Search code examples
sql-serverencodingsql-server-2012varcharvarbinary

How to encode language specific chars while converting varbinary() to varchar(max) in SQL Server 2012?


I am trying to convert a database column DATA from varbinary() to varchar(max) in SQL Server 2012.

I am using this code to handle the conversion:

SELECT CONVERT(VARCHAR(MAX), DATA) FROM [dbo].[TABLE_NAME]

and the resulting row is as follows :

VW 6501 Çamaşır

I am having trouble with language specific characters (language is Turkish in my case for now)

How do I get over this encoding problem in SQL Server 2012?

Is there a generic way to do this conversion for any language, considering loss of data/encoding problems for any given language?

This may sound like a rookie question but I really would appreciate any suggestions or answer.

Thank you,


Solution

  • In general, SQL Server does not hold UTF-8 in high regard.

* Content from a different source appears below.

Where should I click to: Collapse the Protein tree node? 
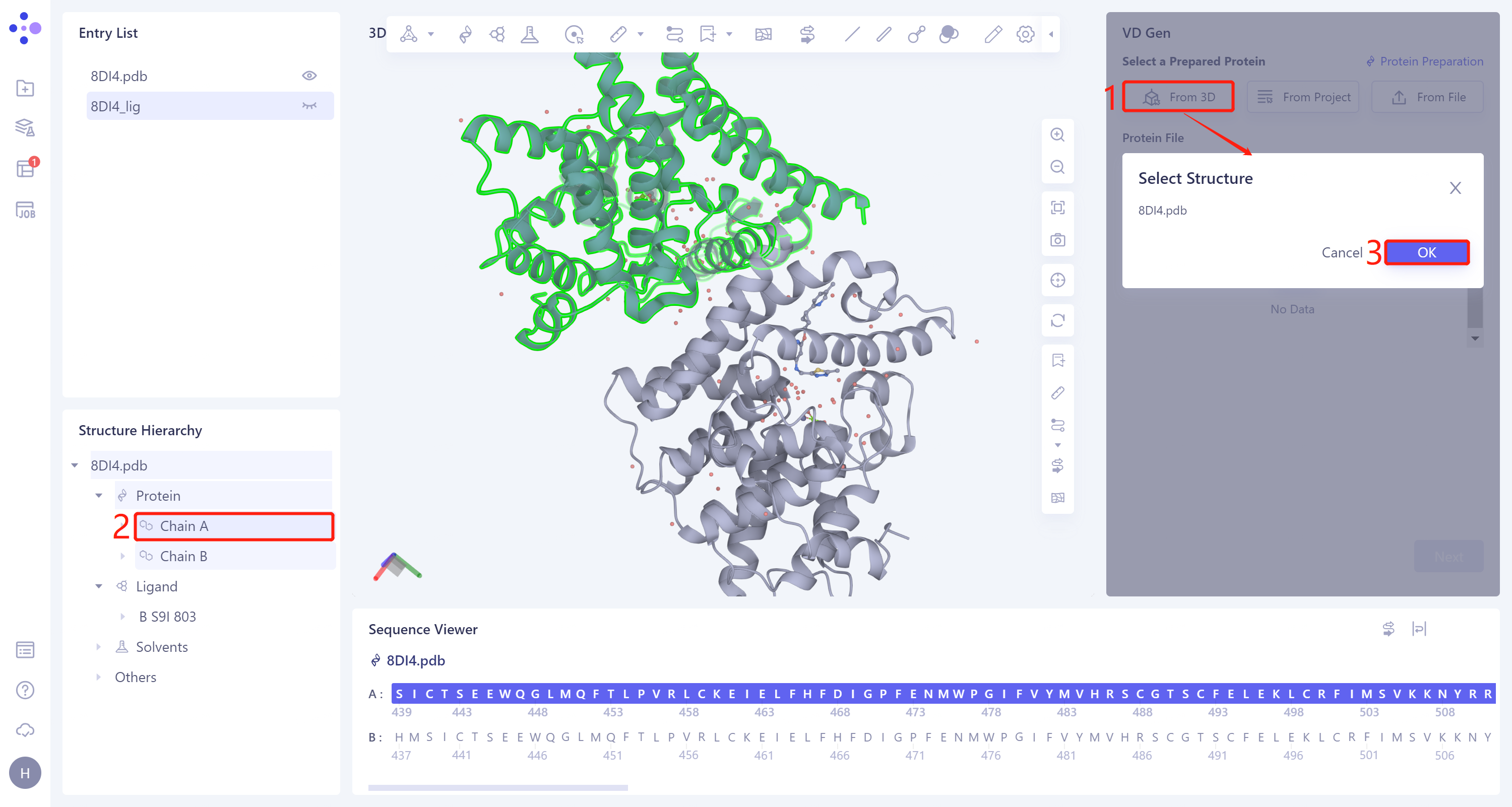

However, .NET has methods to do this and you can get at them via CLR integration.

    Compile this using C#:

    using System;
    using System.Collections.Generic;
    using System.Linq;
    using System.Text;
    
    using System.Data.SqlTypes;
    using Microsoft.SqlServer.Server;
    
    namespace UtfLib
    {
        public static class UtfMethods
        {
            [SqlFunction(IsDeterministic = true, IsPrecise = true)]
            public static SqlBinary NVarCharToUtf8(SqlString inputText)
            {
                if (inputText.IsNull)
                    return new SqlBinary(); // (null)
    
                return new SqlBinary(Encoding.UTF8.GetBytes(inputText.Value));
            }
    
            [SqlFunction(IsDeterministic = true, IsPrecise = true)]
            public static SqlString Utf8ToNVarChar(SqlBinary inputBytes)
            {
                if (inputBytes.IsNull)
                    return new SqlString(); // (null)
    
                return new SqlString(Encoding.UTF8.GetString(inputBytes.Value));
            }
        }
    }
    

    Import the assembly into your database and create the external functions:

    CREATE ASSEMBLY UtfLib
    FROM 'C:\UtfLib.dll'
    GO
    CREATE FUNCTION NVarCharToUtf8 (@InputText NVARCHAR(MAX))
    RETURNS VARBINARY(MAX)
    AS EXTERNAL NAME UtfLib.[UtfLib.UtfMethods].NVarCharToUtf8
    GO
    CREATE FUNCTION Utf8ToNVarChar (@InputBytes VARBINARY(MAX))
    RETURNS NVARCHAR(MAX)
    AS EXTERNAL NAME UtfLib.[UtfLib.UtfMethods].Utf8ToNVarChar
    

    Last step, you have to enable clr

    sp_configure 'clr enabled',1
    GO
    RECONFIGURE
    GO
    sp_configure 'clr enabled'  -- make sure it took
    GO
    

    and voilà!

    SELECT dbo.Utf8ToNVarChar(DATA) FROM [dbo].[TABLE_NAME]